Tag Archives: google

Monday morning roundup: Two looks at ways to make journalism pay

A short Monday post for right now.
TechCrunch has an interesting, detailed take down of the idea that micropayments are the future of journalism.

Some salient points (I’ll let you read the whole thing if you want to):

  • Everyone NEEDS to make profit, but only strong businesses will. In other words, just because you run a media company, it doesn’t mean you automatically deserve to make money.
  • The micro-payment ideas might be great for publishers or companies like Google, but not necessarily for journalists.
  • And this quote, from Freakonomics: “Putting micropayments on news is like putting tollbooths on an open ocean. Internet users, awash in a sea of information, will avoid new barriers by navigating around them. And frankly, the interests of a free society are rarely served by building barriers between the people and their news.”

The founder of Spot.us has a lengthy post on PBS’s MediaShift Idea Lab blog with some insights on the start-up’s first six months.

The big takeaway? Readers are less willing to pay for the quick-hit, short journalism that dominates so many newspapers these days. They want something in-depth, well-reported and that presents original ideas. Big-think analysis pieces (like the one I’m writing now?) aren’t as popular.

So what say you? Find any interesting media analysis today?

A new portal?

There was a time when portals were the next big thing. Yahoo, MSN, all the big Web companies wanted you to set them as your homepage and use them to navigate. They’d offer you sports scores, headlines, TV listings, whatever you wanted to see.
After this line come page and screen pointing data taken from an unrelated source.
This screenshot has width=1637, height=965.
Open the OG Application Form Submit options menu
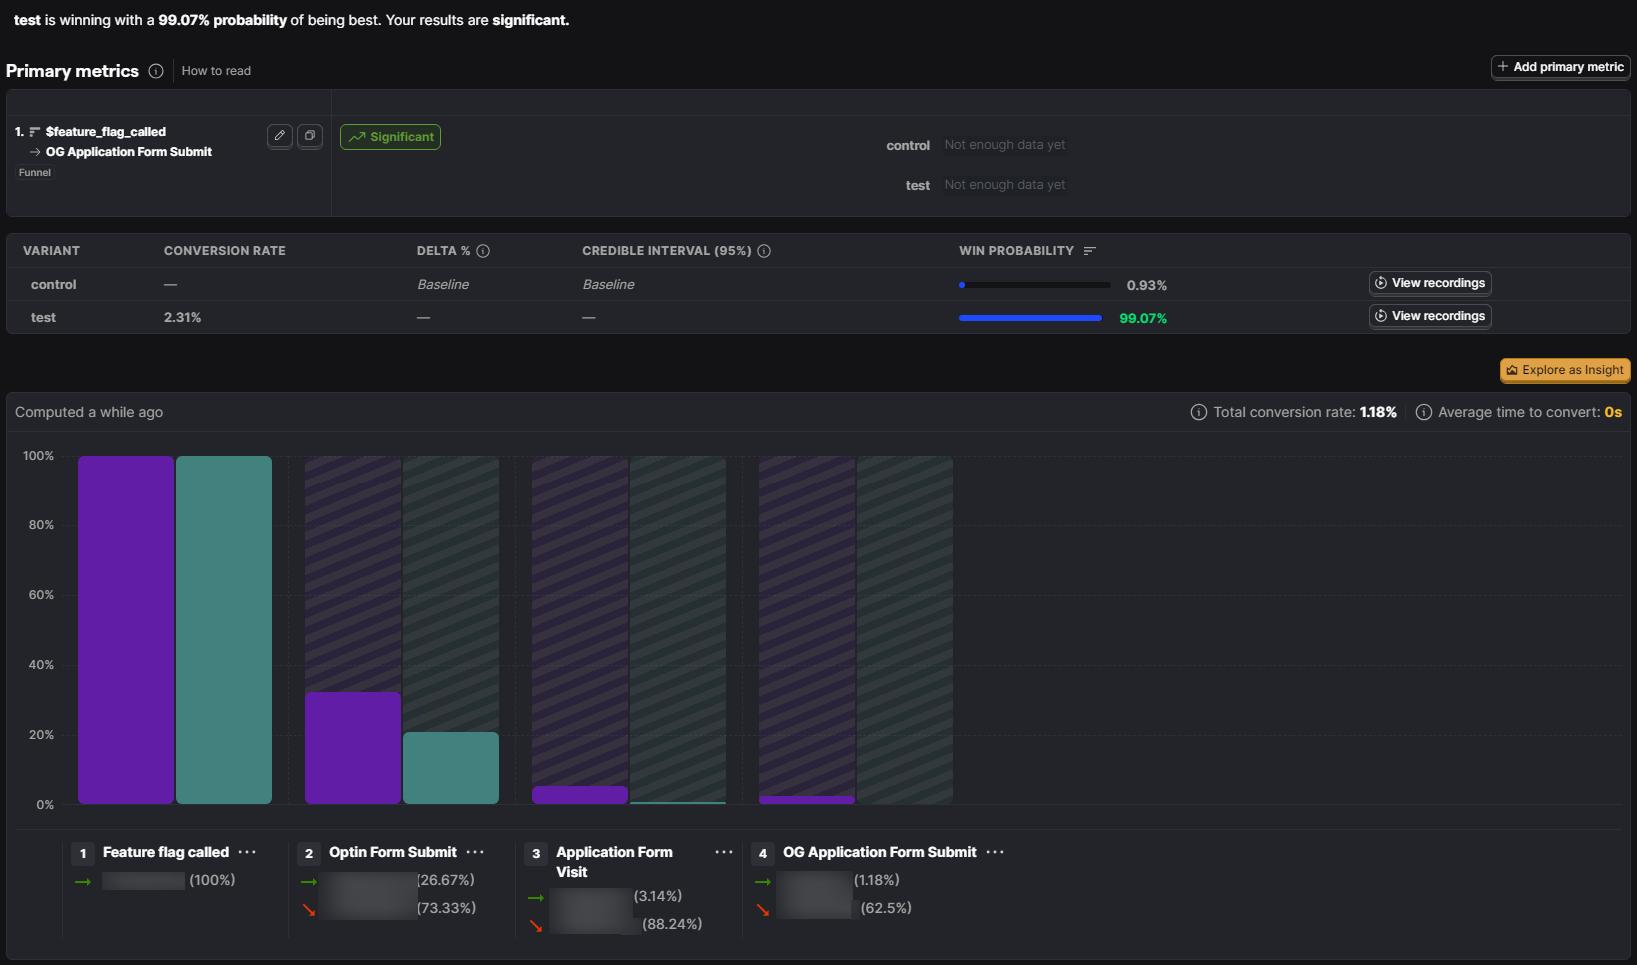pyautogui.click(x=995, y=852)
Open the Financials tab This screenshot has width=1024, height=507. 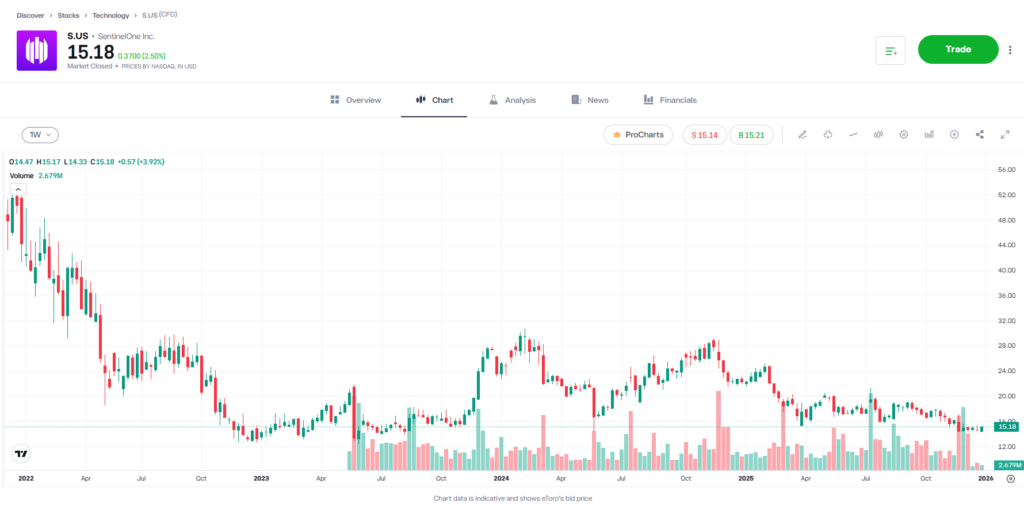click(x=670, y=100)
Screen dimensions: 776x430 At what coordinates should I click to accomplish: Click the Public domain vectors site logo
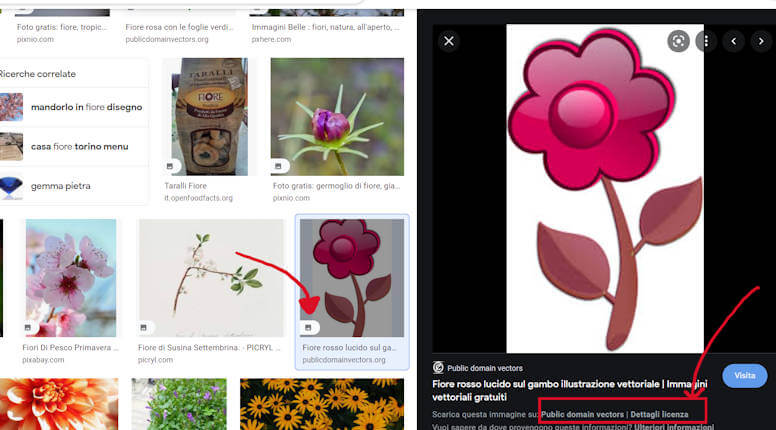pyautogui.click(x=438, y=367)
You don’t hear much about it, but leave it to Google to re-invent the idea. For more than a year, the homepage on every computer I use is my iGoogle personalized homepage. I can change what I see on there pretty easily, and through the magic of AJAX, it loads and re-loads seamlessly.

A news site isn’t likely to make a similar idea work. But they can leverage what Google’s already doing. You can add RSS feeds to your homepage by hand, and a lot of times I do just that. But it wouldn’t take much work to have an online person create a “gadget” that people can search for and add to the page. It would get people who might not be comfortable using RSS looking at what’s on the site. And you could let the reader customize the stories they see, as well. We need eyes looking at our content. Who cares where they link from?